Print, word for word, the line containing "This screenshot has width=1270, height=952." and all lines beneath it to the end of the entries below. Pictures do not belong in the copy.

*** The data ***

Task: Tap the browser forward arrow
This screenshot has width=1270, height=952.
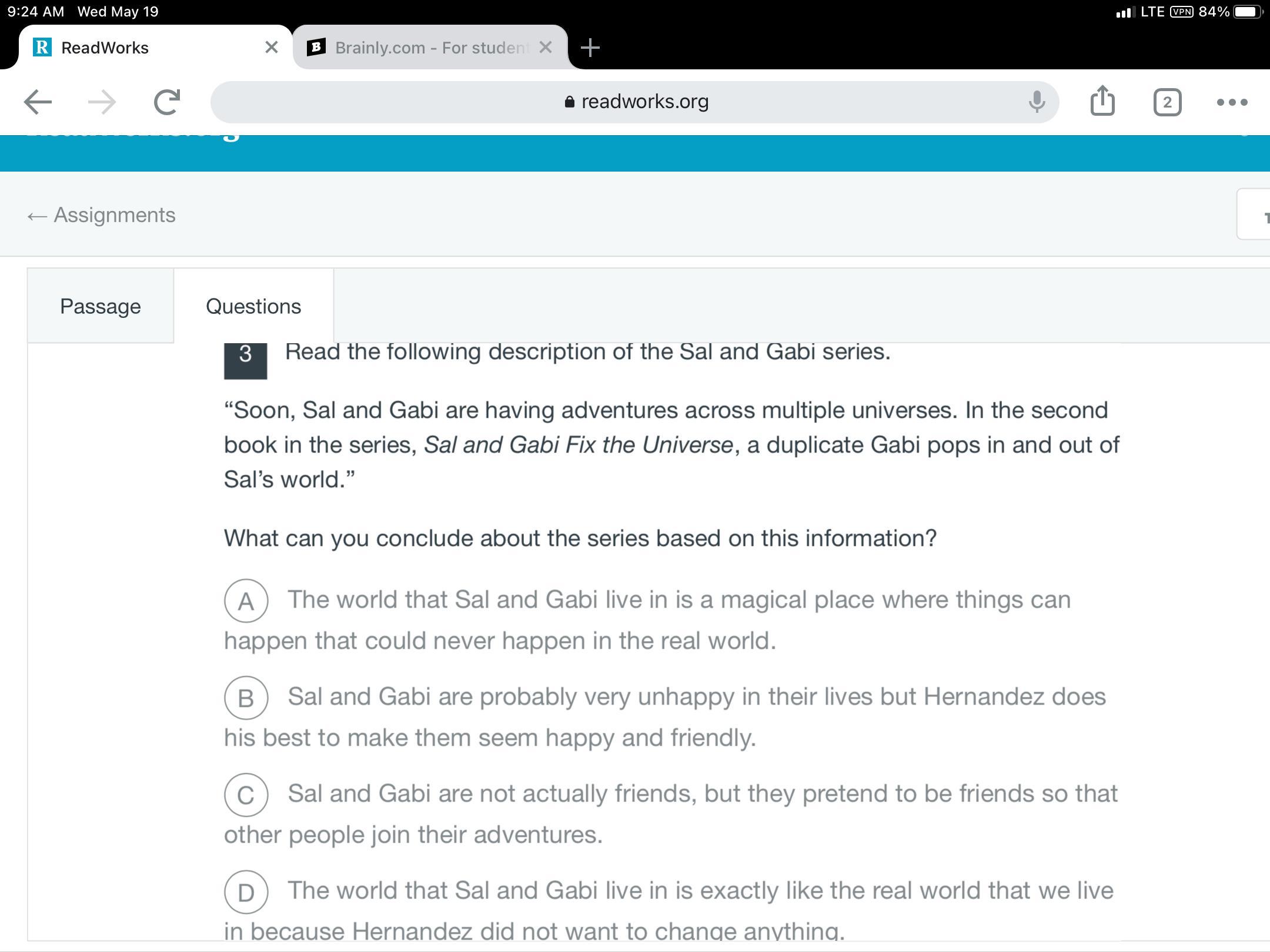Action: coord(102,102)
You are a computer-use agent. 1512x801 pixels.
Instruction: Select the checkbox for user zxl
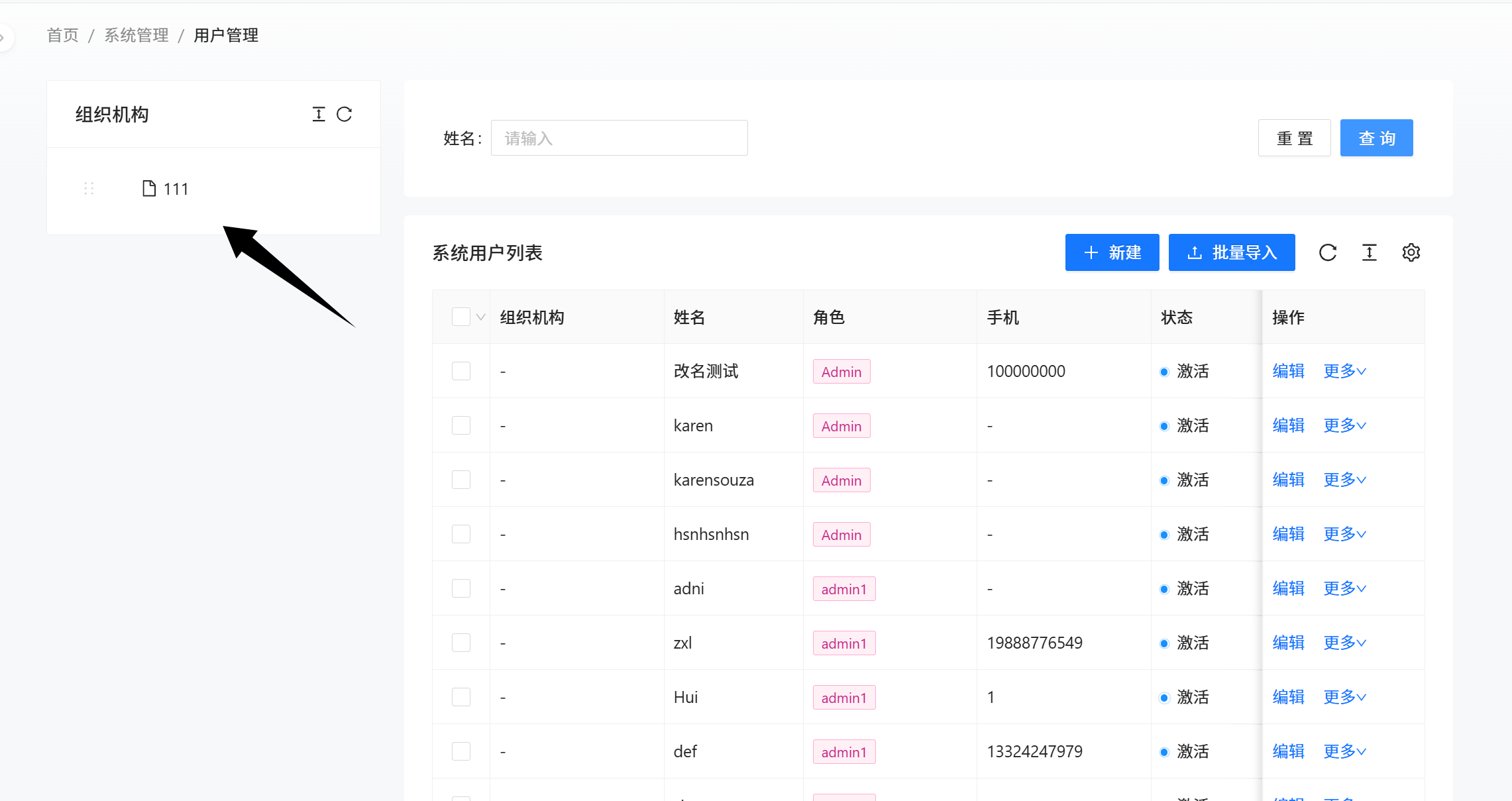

*** End of The data ***

(Result)
This screenshot has width=1270, height=952.
Action: coord(102,102)
You are a computer-use agent. 1512x801 pixels.
Instruction: Select the checkbox for user zxl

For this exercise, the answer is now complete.